**Input records:**
^^^^
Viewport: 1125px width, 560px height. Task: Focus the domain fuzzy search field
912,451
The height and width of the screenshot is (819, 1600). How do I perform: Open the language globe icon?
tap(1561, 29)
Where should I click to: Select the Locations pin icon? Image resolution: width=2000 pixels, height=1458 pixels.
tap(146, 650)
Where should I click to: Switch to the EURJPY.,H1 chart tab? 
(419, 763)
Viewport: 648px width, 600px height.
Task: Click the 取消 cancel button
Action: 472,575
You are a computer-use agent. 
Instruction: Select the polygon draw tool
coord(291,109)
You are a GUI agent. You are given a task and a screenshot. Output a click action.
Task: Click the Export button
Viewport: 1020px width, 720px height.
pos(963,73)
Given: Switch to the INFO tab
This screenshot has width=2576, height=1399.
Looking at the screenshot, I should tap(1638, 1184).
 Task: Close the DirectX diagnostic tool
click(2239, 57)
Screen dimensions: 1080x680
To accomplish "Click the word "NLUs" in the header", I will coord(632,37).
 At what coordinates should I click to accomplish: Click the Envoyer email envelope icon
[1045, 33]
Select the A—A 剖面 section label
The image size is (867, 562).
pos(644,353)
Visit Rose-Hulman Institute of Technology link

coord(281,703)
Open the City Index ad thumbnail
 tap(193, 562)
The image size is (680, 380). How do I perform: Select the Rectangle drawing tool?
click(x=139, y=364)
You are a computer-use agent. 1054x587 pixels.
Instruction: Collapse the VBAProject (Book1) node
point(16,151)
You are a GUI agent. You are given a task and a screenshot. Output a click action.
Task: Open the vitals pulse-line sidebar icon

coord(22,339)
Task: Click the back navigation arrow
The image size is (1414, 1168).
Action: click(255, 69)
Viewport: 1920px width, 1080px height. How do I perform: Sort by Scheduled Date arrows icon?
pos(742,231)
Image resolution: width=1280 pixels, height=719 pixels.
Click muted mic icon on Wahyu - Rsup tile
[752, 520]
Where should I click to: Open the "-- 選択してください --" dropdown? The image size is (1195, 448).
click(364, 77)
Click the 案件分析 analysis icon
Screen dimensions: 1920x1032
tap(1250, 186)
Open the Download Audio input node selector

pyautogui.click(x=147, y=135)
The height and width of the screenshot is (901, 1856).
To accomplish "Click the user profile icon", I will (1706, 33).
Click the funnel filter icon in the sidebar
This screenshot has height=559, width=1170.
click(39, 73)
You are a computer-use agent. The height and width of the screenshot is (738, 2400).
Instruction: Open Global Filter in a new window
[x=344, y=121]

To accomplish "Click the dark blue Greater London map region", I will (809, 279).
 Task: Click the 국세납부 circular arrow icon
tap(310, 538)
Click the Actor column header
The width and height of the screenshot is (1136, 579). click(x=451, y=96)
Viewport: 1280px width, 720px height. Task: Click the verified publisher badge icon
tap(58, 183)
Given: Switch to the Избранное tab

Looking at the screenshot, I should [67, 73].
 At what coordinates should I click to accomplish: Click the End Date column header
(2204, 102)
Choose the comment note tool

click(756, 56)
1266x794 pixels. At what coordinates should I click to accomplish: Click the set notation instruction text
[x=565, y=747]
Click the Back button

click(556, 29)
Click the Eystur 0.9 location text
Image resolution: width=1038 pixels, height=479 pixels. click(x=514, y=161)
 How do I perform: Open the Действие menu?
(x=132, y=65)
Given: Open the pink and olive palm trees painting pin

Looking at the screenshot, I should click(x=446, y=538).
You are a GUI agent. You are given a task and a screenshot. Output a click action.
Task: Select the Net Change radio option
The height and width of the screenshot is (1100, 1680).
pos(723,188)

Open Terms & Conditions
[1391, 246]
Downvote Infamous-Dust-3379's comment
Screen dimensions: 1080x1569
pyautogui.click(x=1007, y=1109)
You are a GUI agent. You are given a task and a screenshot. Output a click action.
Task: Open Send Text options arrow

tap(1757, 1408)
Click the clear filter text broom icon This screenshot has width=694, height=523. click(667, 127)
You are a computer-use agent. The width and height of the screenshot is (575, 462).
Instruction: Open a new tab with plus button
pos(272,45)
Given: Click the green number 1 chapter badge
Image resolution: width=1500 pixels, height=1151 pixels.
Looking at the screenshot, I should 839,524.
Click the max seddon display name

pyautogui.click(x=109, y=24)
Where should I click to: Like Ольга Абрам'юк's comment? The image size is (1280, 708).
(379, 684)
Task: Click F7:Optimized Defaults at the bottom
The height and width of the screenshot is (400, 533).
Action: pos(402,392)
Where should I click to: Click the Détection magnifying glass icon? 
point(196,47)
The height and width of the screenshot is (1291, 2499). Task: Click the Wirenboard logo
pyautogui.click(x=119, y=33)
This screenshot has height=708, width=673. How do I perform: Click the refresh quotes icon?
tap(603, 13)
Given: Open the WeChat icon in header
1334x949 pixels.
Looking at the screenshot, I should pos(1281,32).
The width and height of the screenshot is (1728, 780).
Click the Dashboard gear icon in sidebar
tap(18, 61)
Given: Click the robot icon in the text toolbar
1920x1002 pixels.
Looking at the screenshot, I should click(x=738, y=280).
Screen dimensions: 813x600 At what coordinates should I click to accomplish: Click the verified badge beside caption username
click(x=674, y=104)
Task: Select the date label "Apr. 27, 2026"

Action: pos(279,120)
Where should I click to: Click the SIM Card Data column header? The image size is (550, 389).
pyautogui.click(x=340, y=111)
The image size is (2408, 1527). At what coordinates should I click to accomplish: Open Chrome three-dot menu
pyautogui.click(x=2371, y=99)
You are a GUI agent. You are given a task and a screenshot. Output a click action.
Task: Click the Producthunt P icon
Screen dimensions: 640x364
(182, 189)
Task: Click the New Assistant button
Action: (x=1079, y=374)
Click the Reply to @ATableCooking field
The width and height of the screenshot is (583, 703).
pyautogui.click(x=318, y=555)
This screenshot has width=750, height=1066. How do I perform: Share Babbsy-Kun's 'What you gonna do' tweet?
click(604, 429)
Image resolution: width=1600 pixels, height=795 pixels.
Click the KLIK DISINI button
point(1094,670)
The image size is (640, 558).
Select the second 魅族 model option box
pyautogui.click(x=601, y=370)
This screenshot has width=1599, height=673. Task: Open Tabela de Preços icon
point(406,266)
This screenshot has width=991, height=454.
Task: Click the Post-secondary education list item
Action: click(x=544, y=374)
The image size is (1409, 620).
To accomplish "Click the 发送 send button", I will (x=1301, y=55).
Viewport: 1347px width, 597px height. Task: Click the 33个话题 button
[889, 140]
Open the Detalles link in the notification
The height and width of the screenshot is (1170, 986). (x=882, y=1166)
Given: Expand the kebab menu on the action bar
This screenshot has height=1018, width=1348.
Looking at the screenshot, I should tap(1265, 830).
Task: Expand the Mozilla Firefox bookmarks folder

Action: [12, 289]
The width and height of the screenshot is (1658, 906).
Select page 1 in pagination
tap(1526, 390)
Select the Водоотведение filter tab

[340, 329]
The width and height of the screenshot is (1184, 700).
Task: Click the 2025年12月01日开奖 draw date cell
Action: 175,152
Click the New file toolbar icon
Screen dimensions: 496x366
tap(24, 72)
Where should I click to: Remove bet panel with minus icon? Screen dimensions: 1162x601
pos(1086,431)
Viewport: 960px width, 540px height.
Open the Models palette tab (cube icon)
^^^^
**Prompt:**
Please change "Where should I click to" to "Where do I click to" throughout the records above, leaving everything else unchanged.

**Final result:**
Viewport: 1125px width, 560px height. Task: Focus the domain fuzzy search field
912,451
The height and width of the screenshot is (819, 1600). How do I perform: Open the language globe icon?
tap(1561, 29)
Where do I click to: Select the Locations pin icon? Image resolution: width=2000 pixels, height=1458 pixels.
tap(146, 650)
Where do I click to: Switch to the EURJPY.,H1 chart tab? 
(419, 763)
Viewport: 648px width, 600px height.
Task: Click the 取消 cancel button
Action: 472,575
You are a computer-use agent. 
Instruction: Select the polygon draw tool
coord(291,109)
You are a GUI agent. You are given a task and a screenshot. Output a click action.
Task: Click the Export button
Viewport: 1020px width, 720px height.
pos(963,73)
Given: Switch to the INFO tab
This screenshot has width=2576, height=1399.
Looking at the screenshot, I should tap(1638, 1184).
 Task: Close the DirectX diagnostic tool
click(2239, 57)
Screen dimensions: 1080x680
To accomplish "Click the word "NLUs" in the header", I will coord(632,37).
 At what coordinates should I click to accomplish: Click the Envoyer email envelope icon
[1045, 33]
Select the A—A 剖面 section label
The image size is (867, 562).
pos(644,353)
Visit Rose-Hulman Institute of Technology link

coord(281,703)
Open the City Index ad thumbnail
 tap(193, 562)
The image size is (680, 380). How do I perform: Select the Rectangle drawing tool?
click(x=139, y=364)
You are a computer-use agent. 1054x587 pixels.
Instruction: Collapse the VBAProject (Book1) node
point(16,151)
You are a GUI agent. You are given a task and a screenshot. Output a click action.
Task: Open the vitals pulse-line sidebar icon

coord(22,339)
Task: Click the back navigation arrow
The image size is (1414, 1168).
Action: click(255, 69)
Viewport: 1920px width, 1080px height. How do I perform: Sort by Scheduled Date arrows icon?
pos(742,231)
Image resolution: width=1280 pixels, height=719 pixels.
Click muted mic icon on Wahyu - Rsup tile
[752, 520]
Where do I click to: Open the "-- 選択してください --" dropdown? The image size is (1195, 448).
click(364, 77)
Click the 案件分析 analysis icon
Screen dimensions: 1920x1032
tap(1250, 186)
Open the Download Audio input node selector

pyautogui.click(x=147, y=135)
The height and width of the screenshot is (901, 1856).
To accomplish "Click the user profile icon", I will (1706, 33).
Click the funnel filter icon in the sidebar
This screenshot has height=559, width=1170.
click(39, 73)
You are a computer-use agent. The height and width of the screenshot is (738, 2400).
Instruction: Open Global Filter in a new window
[x=344, y=121]

To accomplish "Click the dark blue Greater London map region", I will (809, 279).
 Task: Click the 국세납부 circular arrow icon
tap(310, 538)
Click the Actor column header
The width and height of the screenshot is (1136, 579). click(x=451, y=96)
Viewport: 1280px width, 720px height. Task: Click the verified publisher badge icon
tap(58, 183)
Given: Switch to the Избранное tab

Looking at the screenshot, I should [67, 73].
 At what coordinates should I click to accomplish: Click the End Date column header
(2204, 102)
Choose the comment note tool

click(756, 56)
1266x794 pixels. At what coordinates should I click to accomplish: Click the set notation instruction text
[x=565, y=747]
Click the Back button

click(556, 29)
Click the Eystur 0.9 location text
Image resolution: width=1038 pixels, height=479 pixels. click(x=514, y=161)
 How do I perform: Open the Действие menu?
(x=132, y=65)
Given: Open the pink and olive palm trees painting pin

Looking at the screenshot, I should click(x=446, y=538).
You are a GUI agent. You are given a task and a screenshot. Output a click action.
Task: Select the Net Change radio option
The height and width of the screenshot is (1100, 1680).
pos(723,188)

Open Terms & Conditions
[1391, 246]
Downvote Infamous-Dust-3379's comment
Screen dimensions: 1080x1569
pyautogui.click(x=1007, y=1109)
You are a GUI agent. You are given a task and a screenshot. Output a click action.
Task: Open Send Text options arrow

tap(1757, 1408)
Click the clear filter text broom icon This screenshot has width=694, height=523. click(667, 127)
You are a computer-use agent. The width and height of the screenshot is (575, 462).
Instruction: Open a new tab with plus button
pos(272,45)
Given: Click the green number 1 chapter badge
Image resolution: width=1500 pixels, height=1151 pixels.
Looking at the screenshot, I should 839,524.
Click the max seddon display name

pyautogui.click(x=109, y=24)
Where do I click to: Like Ольга Абрам'юк's comment? The image size is (1280, 708).
(379, 684)
Task: Click F7:Optimized Defaults at the bottom
The height and width of the screenshot is (400, 533).
Action: pos(402,392)
Where do I click to: Click the Détection magnifying glass icon? 
point(196,47)
The height and width of the screenshot is (1291, 2499). Task: Click the Wirenboard logo
pyautogui.click(x=119, y=33)
This screenshot has height=708, width=673. How do I perform: Click the refresh quotes icon?
tap(603, 13)
Given: Open the WeChat icon in header
1334x949 pixels.
Looking at the screenshot, I should pos(1281,32).
The width and height of the screenshot is (1728, 780).
Click the Dashboard gear icon in sidebar
tap(18, 61)
Given: Click the robot icon in the text toolbar
1920x1002 pixels.
Looking at the screenshot, I should click(x=738, y=280).
Screen dimensions: 813x600 At what coordinates should I click to accomplish: Click the verified badge beside caption username
click(x=674, y=104)
Task: Select the date label "Apr. 27, 2026"

Action: pos(279,120)
Where do I click to: Click the SIM Card Data column header? The image size is (550, 389).
pyautogui.click(x=340, y=111)
The image size is (2408, 1527). At what coordinates should I click to accomplish: Open Chrome three-dot menu
pyautogui.click(x=2371, y=99)
You are a GUI agent. You are given a task and a screenshot. Output a click action.
Task: Click the Producthunt P icon
Screen dimensions: 640x364
(182, 189)
Task: Click the New Assistant button
Action: (x=1079, y=374)
Click the Reply to @ATableCooking field
The width and height of the screenshot is (583, 703).
pyautogui.click(x=318, y=555)
This screenshot has width=750, height=1066. How do I perform: Share Babbsy-Kun's 'What you gonna do' tweet?
click(604, 429)
Image resolution: width=1600 pixels, height=795 pixels.
Click the KLIK DISINI button
point(1094,670)
The image size is (640, 558).
Select the second 魅族 model option box
pyautogui.click(x=601, y=370)
This screenshot has width=1599, height=673. Task: Open Tabela de Preços icon
point(406,266)
This screenshot has width=991, height=454.
Task: Click the Post-secondary education list item
Action: click(x=544, y=374)
The image size is (1409, 620).
To accomplish "Click the 发送 send button", I will (x=1301, y=55).
Viewport: 1347px width, 597px height. Task: Click the 33个话题 button
[889, 140]
Open the Detalles link in the notification
The height and width of the screenshot is (1170, 986). (x=882, y=1166)
Given: Expand the kebab menu on the action bar
This screenshot has height=1018, width=1348.
Looking at the screenshot, I should tap(1265, 830).
Task: Expand the Mozilla Firefox bookmarks folder

Action: [12, 289]
The width and height of the screenshot is (1658, 906).
Select page 1 in pagination
tap(1526, 390)
Select the Водоотведение filter tab

[340, 329]
The width and height of the screenshot is (1184, 700).
Task: Click the 2025年12月01日开奖 draw date cell
Action: 175,152
Click the New file toolbar icon
Screen dimensions: 496x366
tap(24, 72)
Where do I click to: Remove bet panel with minus icon? Screen dimensions: 1162x601
pos(1086,431)
Viewport: 960px width, 540px height.
Open the Models palette tab (cube icon)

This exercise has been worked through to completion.